В жизни горожан, максимально проникнутой религией, благодаря церковным таинствам все важные события: рождение, брак, смерть – «достигали блеска мистерии», а менее значительные – «сопровождались неоднократными благословениями, церемониями, присловьями и обставлялись теми или иными обрядами»[98]. Важность и необходимость погружения в божественное, которое теперь считалось возможным только внутри церкви, поддерживалось «слоем стихийных верований». Например, считалось, что никто не может ослепнуть, никого не может постигнуть удар в тот день, в который он ходил к мессе; и пока длится месса, человек не стареет[99].
Поскольку одним из главных стремлений было передать скрытое за церковными стенами сверхъестественное и потустороннее, которые должны были внушать религиозный трепет и пугать, и которые зритель должен был живо воспринять, почувствовать и пережить, пространство внутри и вокруг значимых построек было театрализовано. Сделать это было несложно, поскольку простые люди жили в атмосфере чуда, считавшегося повседневной реальностью. Их вера в слово, изображения, символы была безгранична[100]. В средневековом городе «жизнь все еще сохраняла колорит сказки»[101]. Символизм был «живым дыханием средневековой мысли» и представлял собой «привычное стремление с помощью некоей вспомогательной линии продолжить всякую вещь, приближая ее к идее»[102].

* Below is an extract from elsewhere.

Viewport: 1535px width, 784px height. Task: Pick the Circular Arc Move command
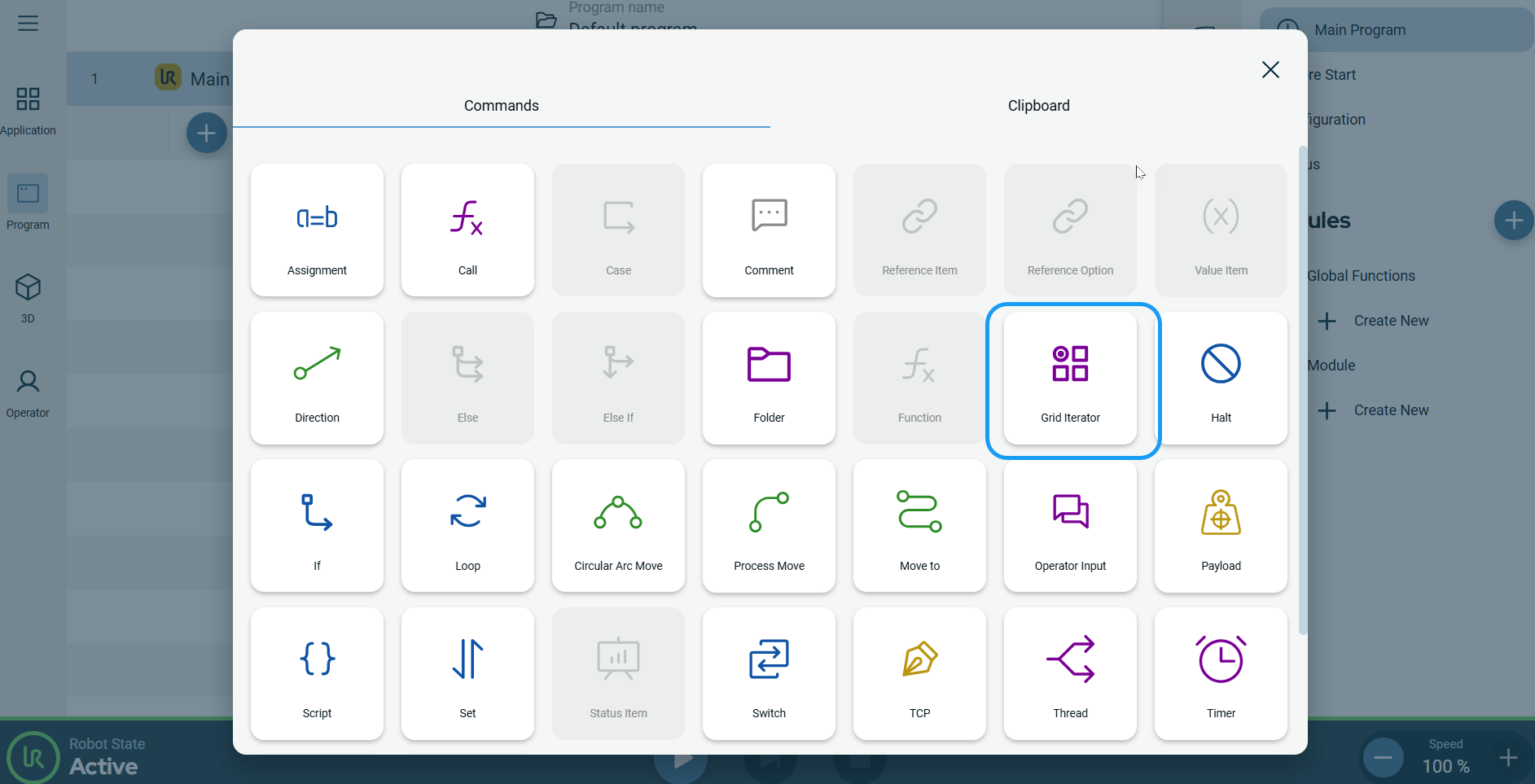(618, 526)
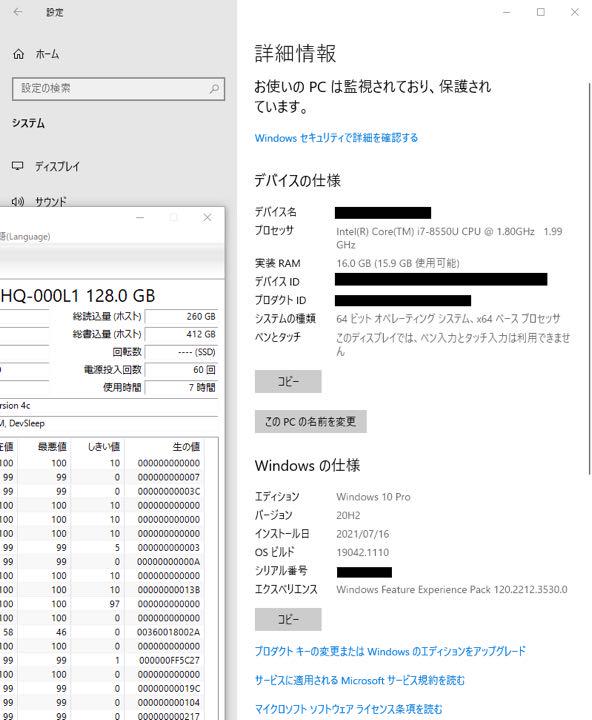
Task: Minimize the CrystalDiskInfo window
Action: (x=140, y=217)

Соединившись с наследием Античности и варварского мира, христианство выступило в качестве основы мировосприятия и мироощущения человека этой эпохи, создав ее единое идеолого-мировоззренческое поле, организованное христианским мифом об изначальной гармонии мира и умело
использовало средства, которые оказывали «ошеломляющее воздействие» на «неискушенные и невежественные умы»[103] того времени, затрагивая все «фибры души» средневекового горожанина. Звук колоколов «неизменно перекрывал шум беспокойной жизни; сколь бы он ни был разнообразным, он не смешивался ни с чем и возносил все преходящее в сферу порядка и ясности»[104]. Странствующие проповедники возбуждали народ своим красноречием. Ощутить осязаемое единство можно было в толпе частых процессий, шествий, собраний, представлений и ярмарок. Однако наиболее важной в средневековой культуре оказалась зрительная сторона. Мышление, зависимое от воплощения в образах, превращало все мыслимое в пластическое и изобразимое[105].

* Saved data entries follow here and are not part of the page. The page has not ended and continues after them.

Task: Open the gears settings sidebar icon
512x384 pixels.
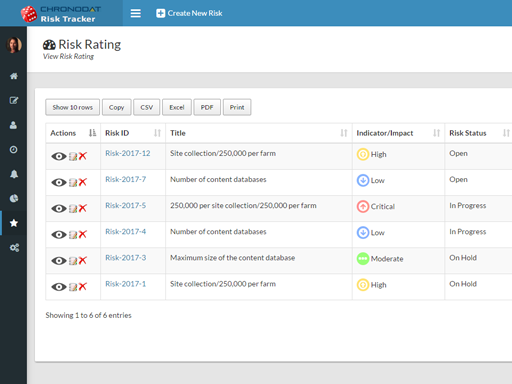Action: tap(14, 248)
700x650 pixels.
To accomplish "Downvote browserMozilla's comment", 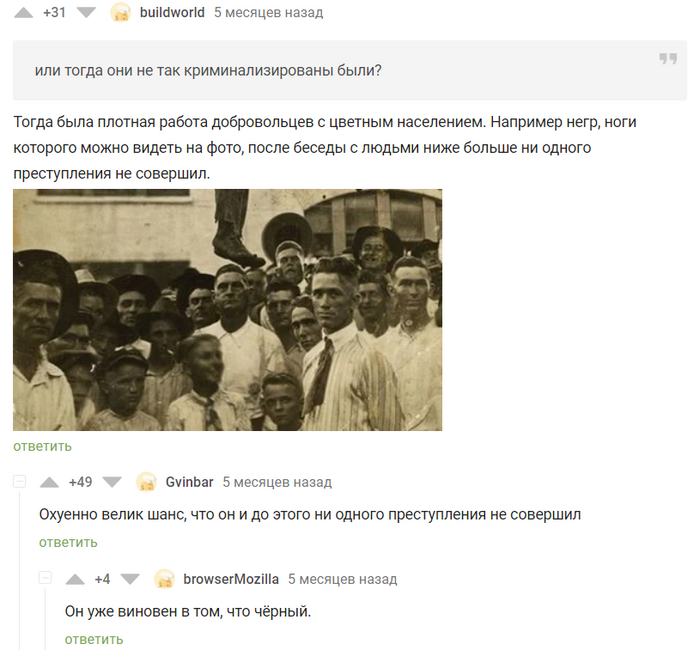I will click(130, 579).
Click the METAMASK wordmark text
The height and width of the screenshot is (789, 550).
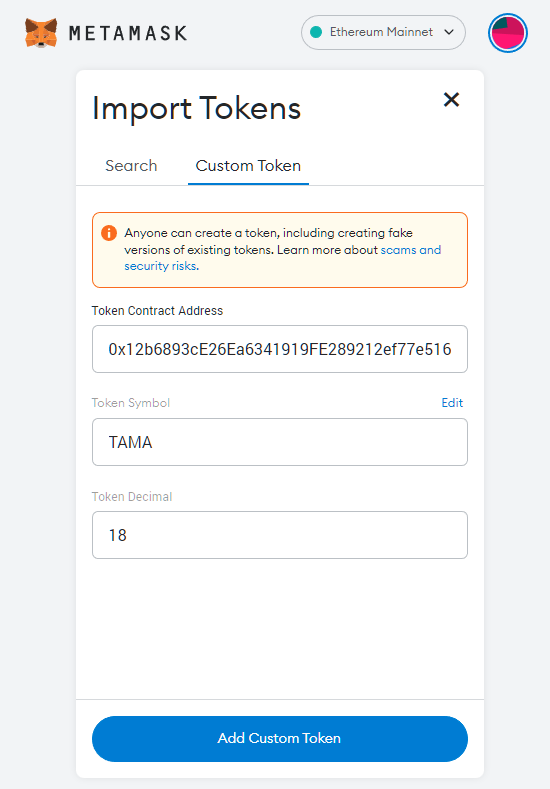(128, 33)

Незаменимыми иконические образы стали в изображении счастья. Передать счастье как-то по-другому оказывалось сложным и даже невозможным. Театрализованно описывать ужасы, внушать страх, трепет и пугать можно было и словами, когда же дело касалось житейских радостей и божественного величия «нарисовать картины счастья с той же яркостью, как жуткие и устрашающие, человеческий язык был не в состоянии. Чтобы еще более усугубить чрезмерность ужасов или бедствий, достаточно было всего лишь поглубже спуститься в низины собственного человеческого естества – тогда как для описания высшего блаженства нужно было, едва не вывихнув шею, устремлять свой взор к небу»[106].

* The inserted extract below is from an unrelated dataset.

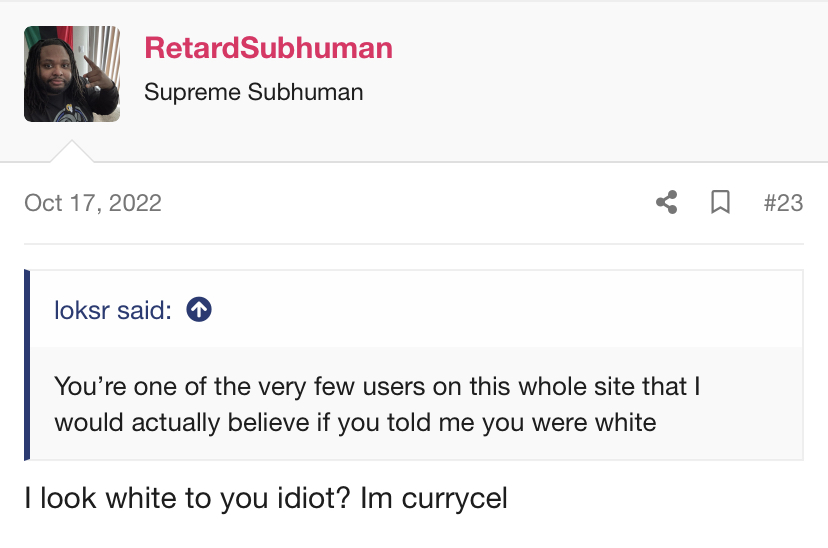
Task: Click the share icon on post #23
Action: point(666,203)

Цветовые пространства хорошо подходили для этой цели. Они были сакральны, предельно условны, насыщены аллегориями и символами. Они служили важной частью «Библии в камне» (П. Сорокин)[107], воспринимались как своего рода божественный текст, который верующий мог легко прочитать. Для этого надо было только попасть внутрь храма, где цвет участвовал в создании особой атмосферы.
С ориентацией «вовнутрь» цветовых ритмов в архитектуре мировоззренчески была тесно связана особая, характерная для этой же эпохи и достигшая своего триумфа в XI–XII веках система изображения в живописи, получившая в противоположность прямой перспективе, разработанной в эпоху Возрождения, название «обратной». Специфическую черту мироощущения в обоих случаях составляли обращенность в себя, внутреннее созерцание, превосходство духа над телесным, «воспарение духа, пробуждение индивидуального чувства общения с Богом, сладостное мистическое переживание вечности в момент молитвенного озарения»[108].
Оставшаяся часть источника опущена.